The Corporate Affairs Commission (CAC) has disclosed the reason its proposing the amendment of the Companies and Allied Matters Act.
The commission said the Amendment Bill, which is awaiting the assent of President Muhammadu Buhari, would help strengthen its supervisory and regulatory powers.
Acting Registrar-General, CAC, Hajiya Saratu Shafii, said that the CAMA bill had been in operation for over 20 years without any form of an amendment and that it had become pertinent for the bill to be changed in line with global standards and practices.
Why this matters: Shafii made known that one major review that would be affected when the bill is amended is the right of one person to form a Private Limited Liability Company.
Note that before the amendment, a minimum of two directors was required to incorporate a private limited company.
According to Shafii, the bill provides for mandatory beneficial ownership disclosure. It also gives power to the commission to classify Incorporated Trustees registered under Part C of CAMA and introduce new clauses from time to time.
The CAC Boss pleaded that the President should assent to the CAMA bill, stating that it would change how businesses are conducted in Nigeria.

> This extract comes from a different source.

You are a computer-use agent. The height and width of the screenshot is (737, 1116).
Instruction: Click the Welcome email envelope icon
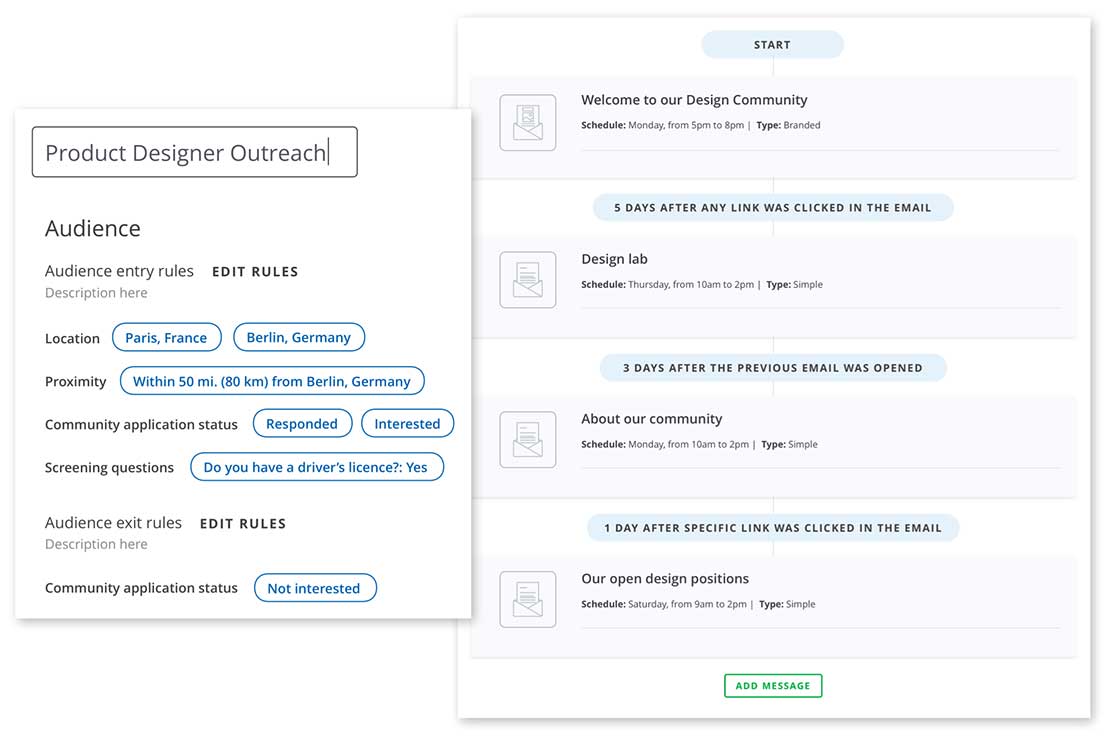point(528,122)
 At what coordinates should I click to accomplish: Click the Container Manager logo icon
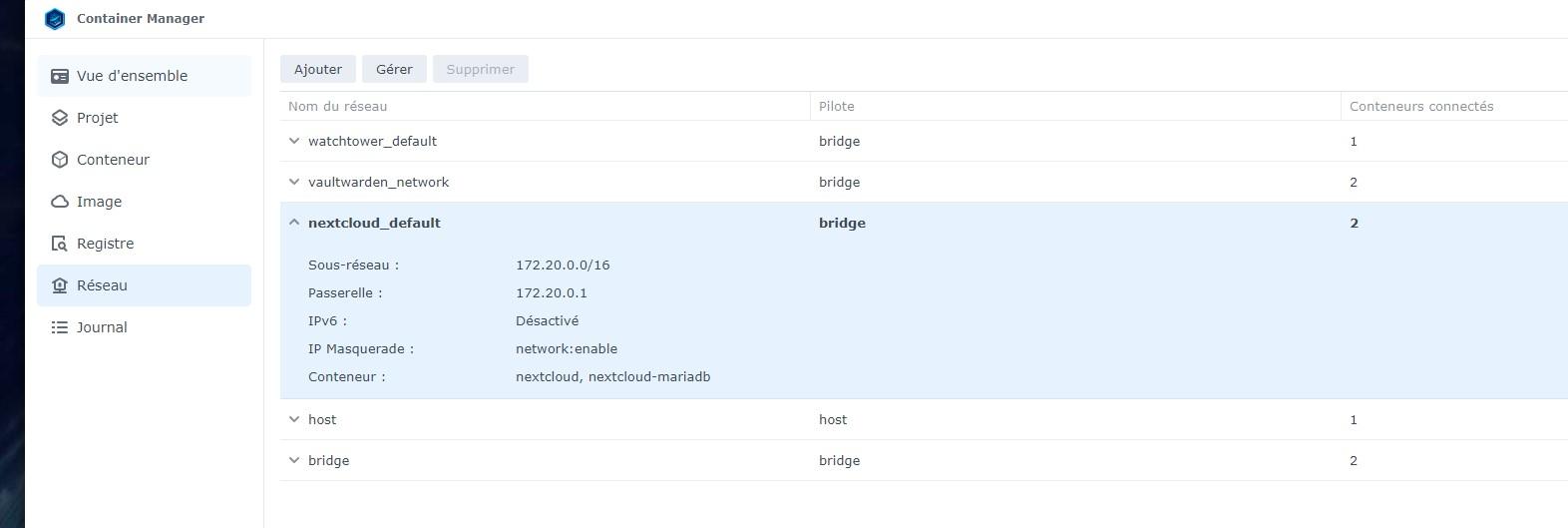(55, 19)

[READ MORE: CAC delists over 40,000 dormant companies)
“I must mention that the commission’s vision of being a world-class companies’ registry is yet to be attained. To attain that status, it is imperative that the commission’s enabling law, the Companies and Allied Matters Act Amendment Bill, which has been passed by the National Assembly, is signed into law by Mr President.
“It should be noted that CAMA has been in existence for about 30 years without any significant review. With developments and changes in commercial transactions, the amendment became inevitable,” she added.
In a recent Nairametrics article, the Commission advised Nigerian firms to file their annual returns or face delisting from its register. Companies were advised to comply with these rules on time to avoid being slammed with penalties.